## [Written request]
Rewrite the material from the line with "Image resolution: width=850" up to and including the line with "Where should I", putting "complete" in place of "accomplish" and changing nothing else.
-- Begin Excerpted records --
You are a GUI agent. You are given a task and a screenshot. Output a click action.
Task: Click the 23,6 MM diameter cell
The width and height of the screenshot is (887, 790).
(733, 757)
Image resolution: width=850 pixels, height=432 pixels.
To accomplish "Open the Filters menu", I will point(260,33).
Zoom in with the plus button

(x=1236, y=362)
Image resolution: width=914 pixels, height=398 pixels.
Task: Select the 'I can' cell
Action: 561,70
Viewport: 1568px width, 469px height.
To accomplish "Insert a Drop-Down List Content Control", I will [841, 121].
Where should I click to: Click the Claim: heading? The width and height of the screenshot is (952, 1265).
-- End Excerpted records --
-- Begin Excerpted records --
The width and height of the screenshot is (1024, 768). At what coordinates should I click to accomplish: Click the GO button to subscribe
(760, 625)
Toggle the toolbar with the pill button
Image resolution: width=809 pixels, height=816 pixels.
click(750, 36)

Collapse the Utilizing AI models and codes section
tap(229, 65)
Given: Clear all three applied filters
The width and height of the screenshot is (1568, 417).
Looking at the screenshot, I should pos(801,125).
-- End Excerpted records --
-- Begin Excerpted records --
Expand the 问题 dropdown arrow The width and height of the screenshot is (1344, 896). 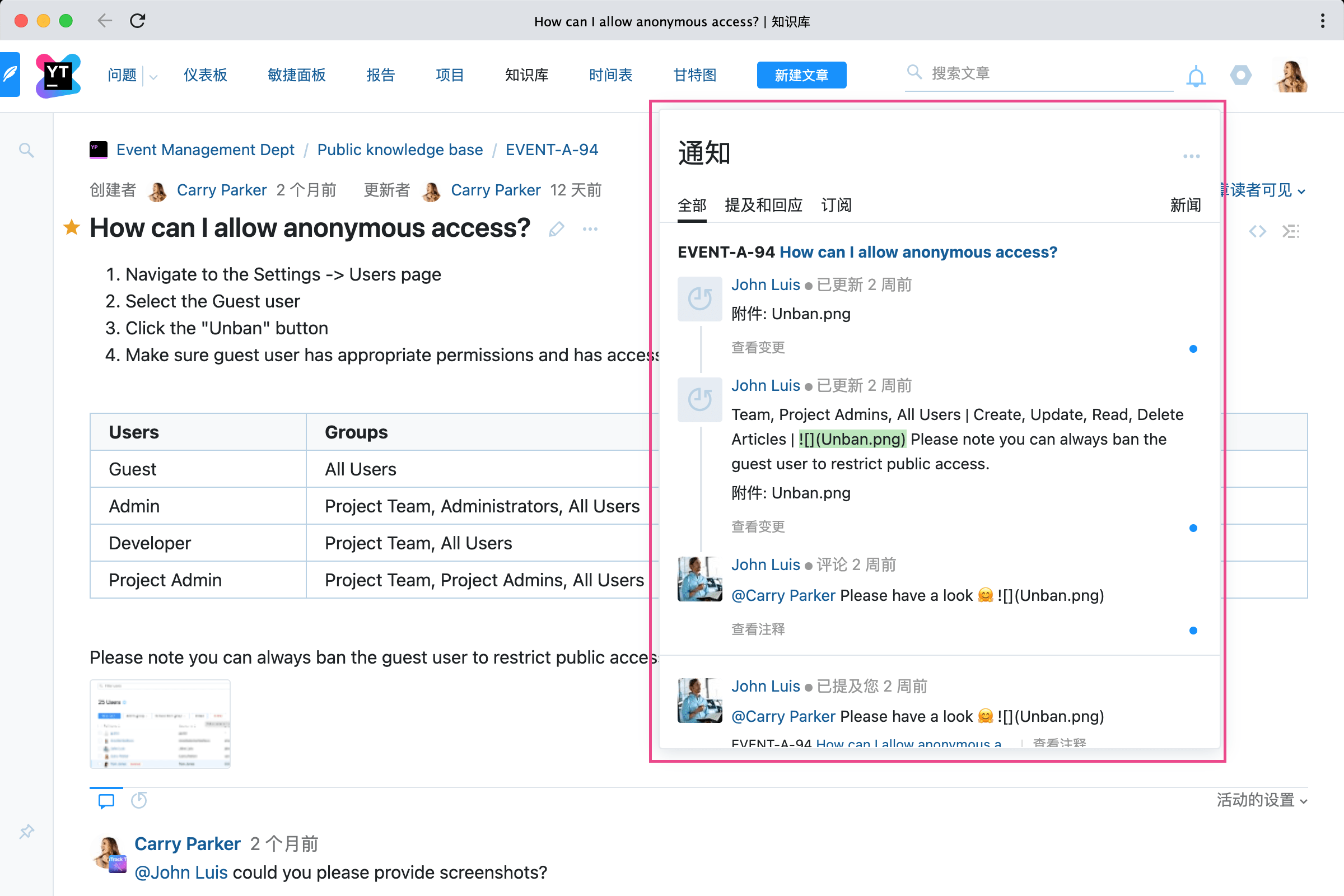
-- End Excerpted records --
## [Answer to this problem]
Image resolution: width=850 pixels, height=432 pixels.
To complete "Open the Filters menu", I will point(260,33).
Zoom in with the plus button

(x=1236, y=362)
Image resolution: width=914 pixels, height=398 pixels.
Task: Select the 'I can' cell
Action: 561,70
Viewport: 1568px width, 469px height.
To complete "Insert a Drop-Down List Content Control", I will [841, 121].
Where should I click to: Click the Claim: heading? The width and height of the screenshot is (952, 1265).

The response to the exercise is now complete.